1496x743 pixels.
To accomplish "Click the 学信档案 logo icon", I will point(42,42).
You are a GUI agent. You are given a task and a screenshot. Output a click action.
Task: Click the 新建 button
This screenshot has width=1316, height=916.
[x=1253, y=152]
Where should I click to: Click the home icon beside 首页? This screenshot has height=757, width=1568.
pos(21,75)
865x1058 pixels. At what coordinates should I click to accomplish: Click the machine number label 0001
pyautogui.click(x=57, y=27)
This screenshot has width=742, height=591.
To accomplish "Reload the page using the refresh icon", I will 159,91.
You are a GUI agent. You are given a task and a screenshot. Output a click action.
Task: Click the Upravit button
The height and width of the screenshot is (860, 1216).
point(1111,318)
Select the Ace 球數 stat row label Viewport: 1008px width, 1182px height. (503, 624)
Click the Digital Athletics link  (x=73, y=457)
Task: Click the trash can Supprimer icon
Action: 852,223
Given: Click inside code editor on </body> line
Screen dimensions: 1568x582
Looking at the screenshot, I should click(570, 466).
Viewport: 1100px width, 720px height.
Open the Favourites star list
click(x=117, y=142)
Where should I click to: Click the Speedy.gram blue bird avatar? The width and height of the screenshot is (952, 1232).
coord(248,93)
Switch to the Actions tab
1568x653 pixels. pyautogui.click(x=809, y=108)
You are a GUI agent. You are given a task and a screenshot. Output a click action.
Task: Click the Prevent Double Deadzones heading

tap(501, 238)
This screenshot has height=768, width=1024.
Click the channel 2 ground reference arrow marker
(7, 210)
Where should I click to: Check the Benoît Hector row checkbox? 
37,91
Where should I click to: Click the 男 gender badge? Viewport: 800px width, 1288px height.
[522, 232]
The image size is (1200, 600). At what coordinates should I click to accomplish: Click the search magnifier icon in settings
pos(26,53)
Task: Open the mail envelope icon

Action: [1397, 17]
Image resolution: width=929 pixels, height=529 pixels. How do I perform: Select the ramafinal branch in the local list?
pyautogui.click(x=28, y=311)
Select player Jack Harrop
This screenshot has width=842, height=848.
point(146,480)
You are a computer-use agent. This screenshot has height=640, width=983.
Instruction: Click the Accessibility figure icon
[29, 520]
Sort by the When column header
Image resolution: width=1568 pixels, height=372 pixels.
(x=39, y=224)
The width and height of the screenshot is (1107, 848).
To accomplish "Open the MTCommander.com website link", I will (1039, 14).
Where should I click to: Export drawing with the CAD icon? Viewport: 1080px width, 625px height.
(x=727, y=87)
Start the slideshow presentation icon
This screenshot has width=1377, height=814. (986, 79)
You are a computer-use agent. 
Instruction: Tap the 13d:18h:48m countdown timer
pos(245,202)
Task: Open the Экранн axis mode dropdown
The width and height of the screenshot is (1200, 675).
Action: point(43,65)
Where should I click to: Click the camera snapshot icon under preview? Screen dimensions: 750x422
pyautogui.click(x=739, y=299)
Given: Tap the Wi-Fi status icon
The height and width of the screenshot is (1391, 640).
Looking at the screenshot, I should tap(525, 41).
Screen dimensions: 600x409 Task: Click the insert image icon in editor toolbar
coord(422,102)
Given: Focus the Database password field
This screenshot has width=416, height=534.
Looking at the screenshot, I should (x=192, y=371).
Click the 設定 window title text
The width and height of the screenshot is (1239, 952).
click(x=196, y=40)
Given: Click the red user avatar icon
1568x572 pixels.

* **THE PROBLEM**
If a line in the material above holds "will", copy it.

* **SOLUTION**
To accomplish "Click the 学信档案 logo icon", I will point(42,42).
To accomplish "Reload the page using the refresh icon", I will 159,91.
To accomplish "Open the MTCommander.com website link", I will (1039, 14).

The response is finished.